I receive emails all the time from people who say: “I only want to invest in safe stocks with a good dividend.”
That’s great. But what’s “safe” in one market cycle isn’t always safe in another.
And when it comes to income investing, the rule of thumb is when the “safe” reputation of a stock disappears, so do investors’ dividend payments.
So add a new word to your income investor vocabulary: sustainability.
That’s especially the case if you enroll in a dividend reinvestment plan (or DRIP for short).
In a dividend reinvestment plan, investors’ dividend payments are automatically steered back into the purchase of yet more shares of stock, quarter after quarter.
It’s a great way to build tremendous wealth over years’ worth of time, as the company grows and the value of the investor’s holdings and dividend payments grow with it. But if the company’s dividend turns out not to be sustainable, neither is the strategy.
A Dead-End Dividend
Case in point: the ongoing travails of General Electric Co. (NYSE: GE).
To individual investors, GE was considered, until very recently, perhaps the safest of safe stocks.
After all, GE’s been a member of the Dow Jones Industrial Average for the entire 122-year history of the index. It has survived booms and busts from the industrial era right up to the digital era.
And from its flows of excess cash, GE paid dividends to a legion of investors for nearly its entire existence. Until last year, GE only cut its dividend on two occasions, both of them economic national emergencies — the Great Depression, and 70-plus years later, the more recent Great Recession.
But this is where a dividend’s sustainability comes into play. Companies change. Economies change. Yesterday’s “safe” stock becomes tomorrow’s rabbit hole of value.
It’s All About Cash Flow
In Total Wealth Insider, we have a handful of DRIP-style stocks that continue to throw off robust amounts of excess cash. It all but guarantees dividend sustainability as they pay generous amounts of that cash back to shareholders in the form of steady, rising dividend payments for years to come.
Companies pay their dividends from the excess cash generated by their business. So I use a measure called free-cash-flow yield to gauge whether a company’s operations are healthy enough to keep paying (and hopefully raising) the dividend in coming years.

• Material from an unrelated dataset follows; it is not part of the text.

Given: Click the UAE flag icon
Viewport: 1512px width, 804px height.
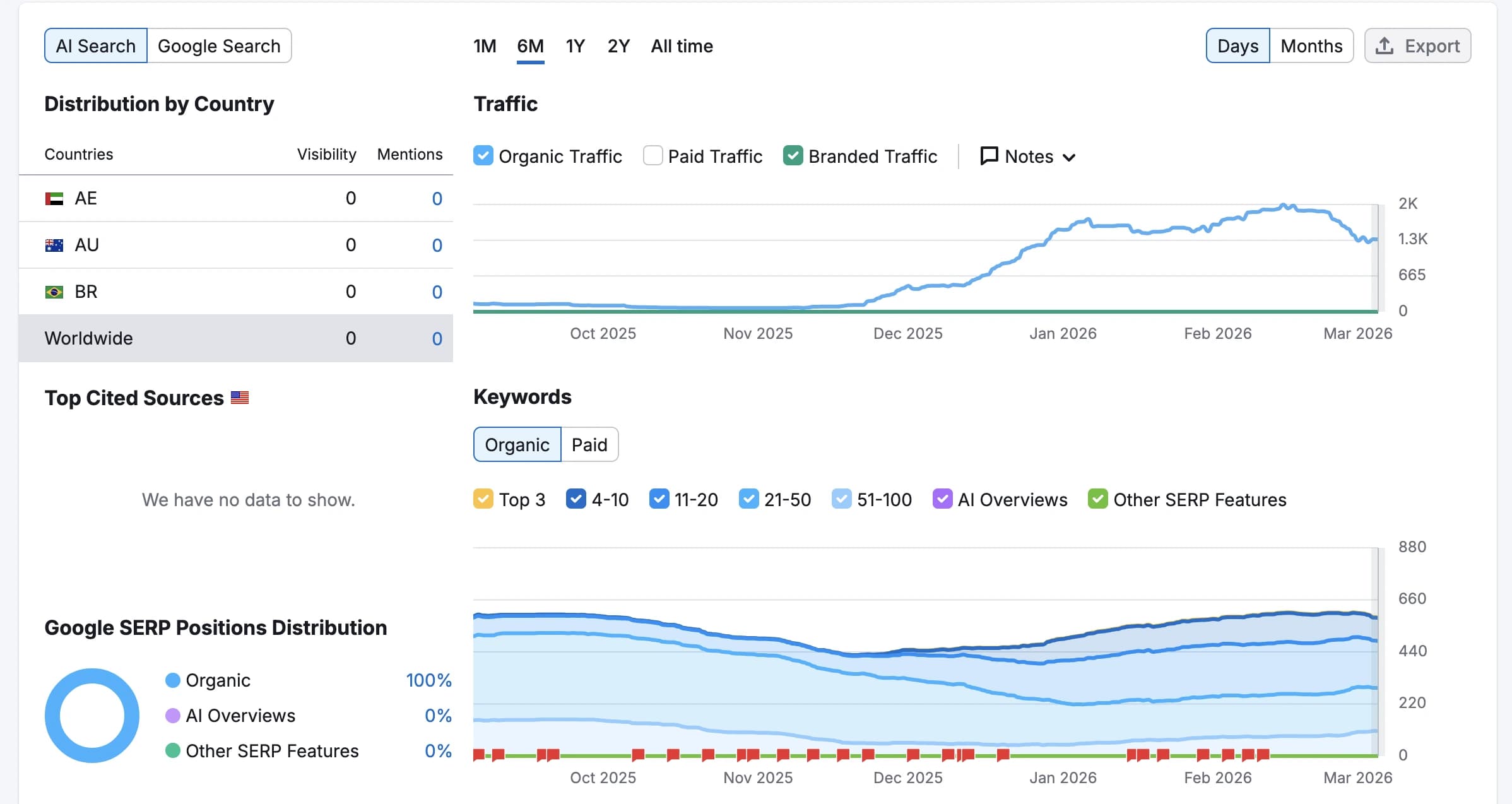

You can figure out free-cash-flow yield for any public company. Take free cash flow — published by all companies in their annual and quarterly financials — and divide that number by the company’s total enterprise value.

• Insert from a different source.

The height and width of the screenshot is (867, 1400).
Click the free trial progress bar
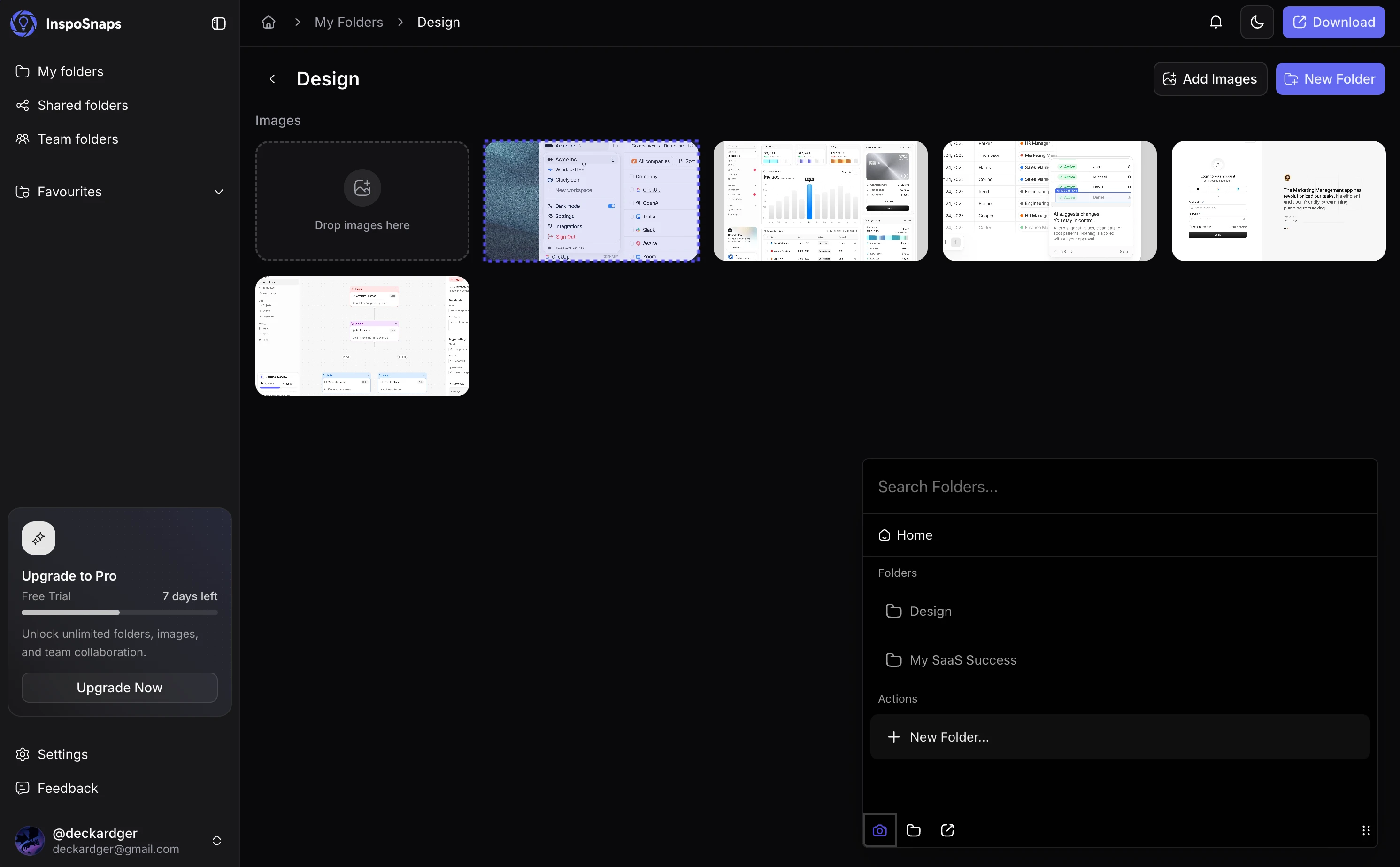[119, 612]
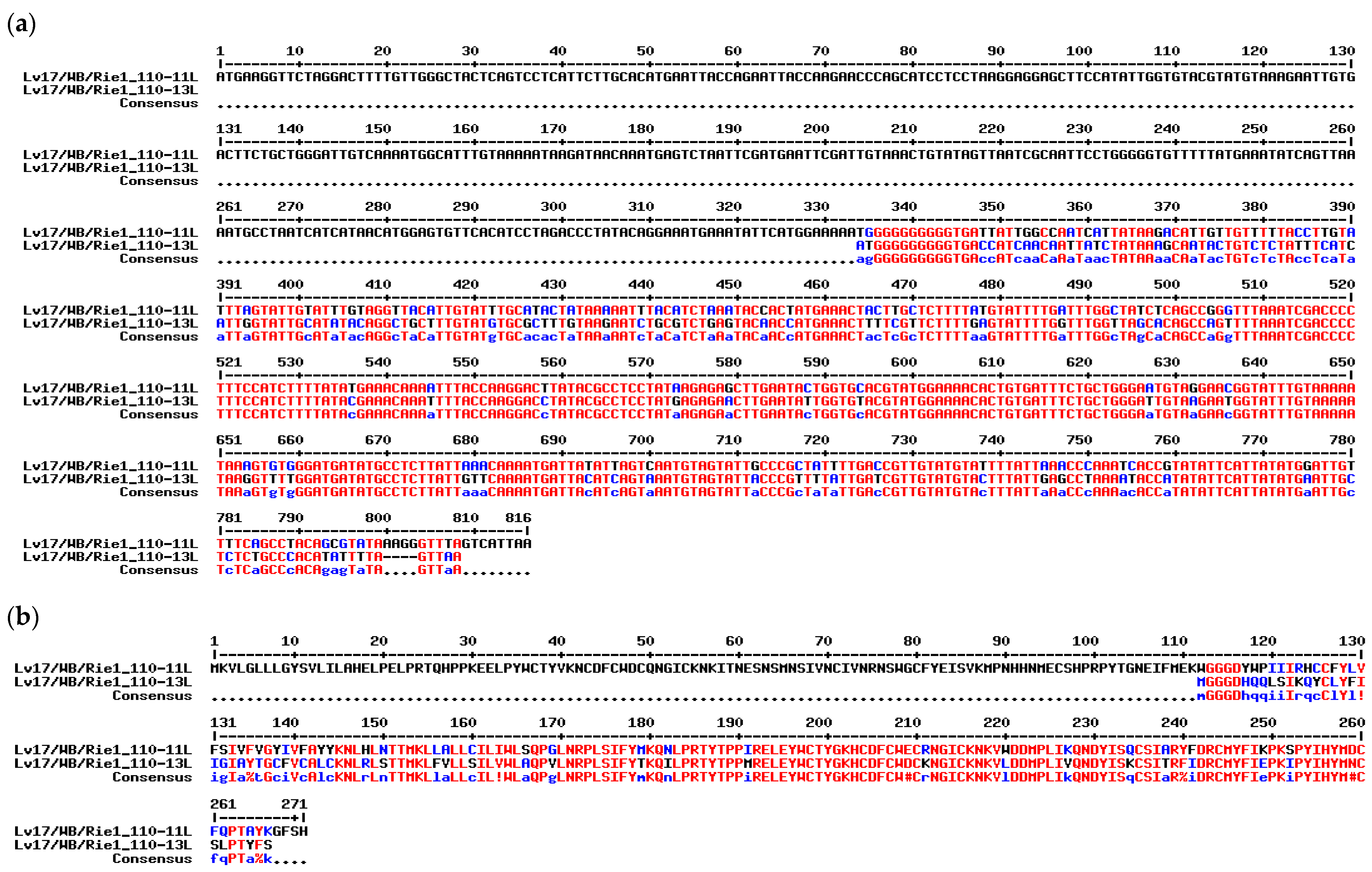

What you get is a figure that shows you what percentage of your stock’s value is created by the cash generated by its business operations.
In other words, if a company reported $200 million in free cash flow last year, and its market value was, say $3 billion, then it had a free-cash-flow yield of 6.7%.

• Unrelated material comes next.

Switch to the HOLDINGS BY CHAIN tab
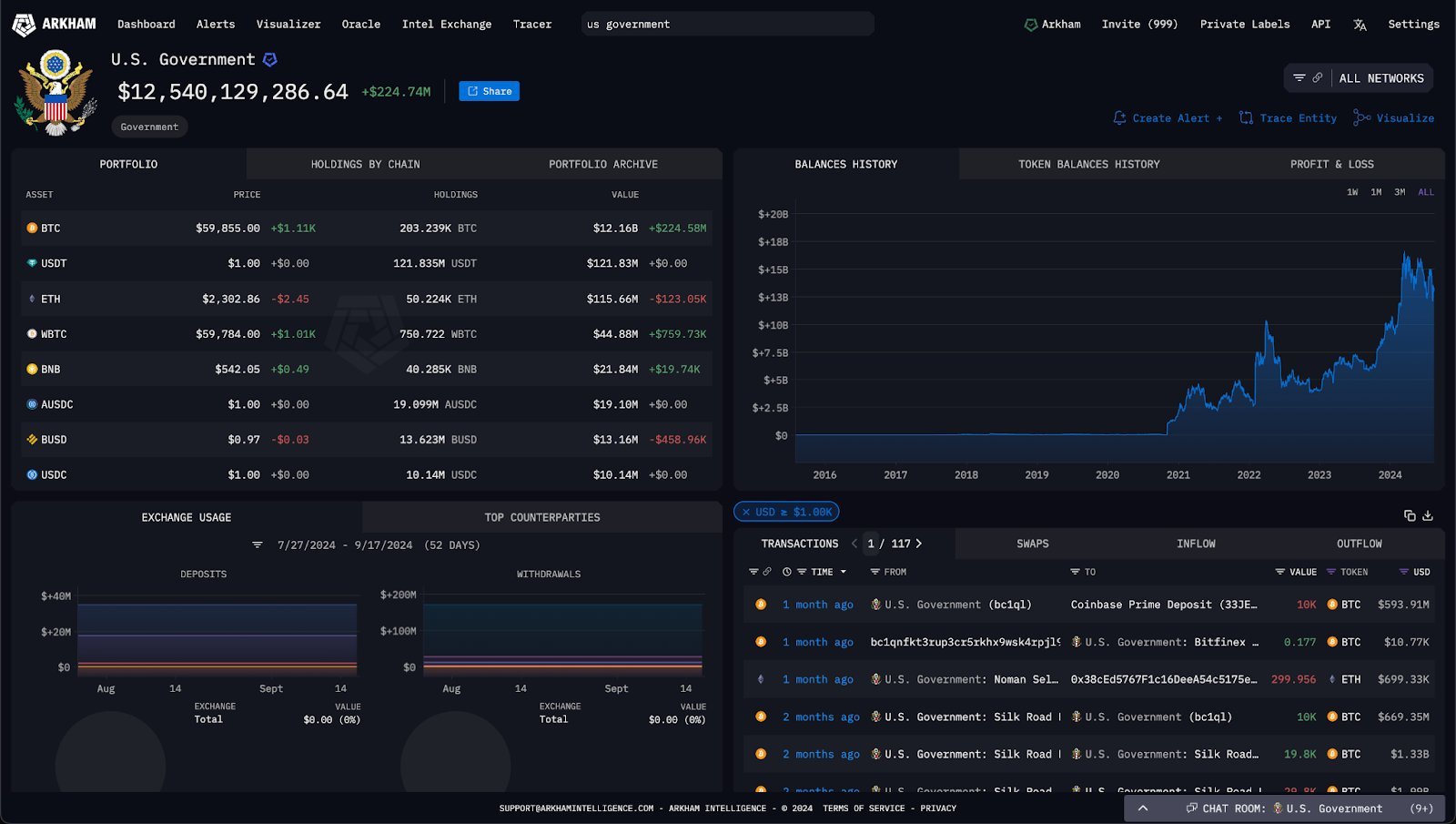The width and height of the screenshot is (1456, 824). (365, 164)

Picture of Financial Health?
The specific number isn’t so important in my view as the overall trend as you calculate the same cash-flow yield for past years as well.
In the case of GE, it shows us a company whose collection of businesses was generating smaller and smaller amounts of cash each year, relative to GE’s debt-swelled total enterprise value of $214 billion.
(Source: Capital IQ data)
As you can see from the chart, it was only a matter of time before GE needed to cut its dividend. It couldn’t afford to keep returning that much cash back to its shareholders every year.
Sooner or later, the company would face a situation where it needed those funds more urgently to reinvest into its own operations (with the goal of reinvigorating its growth) rather than shuffle the money out to its shareholders each quarter.
And where does that leave income investors, especially those with an eye on long-term wealth-building through DRIP-style investing?
It leaves them hanging over a cliff, waiting to see whether GE’s turnaround plan works, and with the unlikely hope for a potential restoration of a larger dividend at some future date.
They learned the hard way that paying a dividend and sustaining that dividend while continuing to raise it for years at a time — are two different things.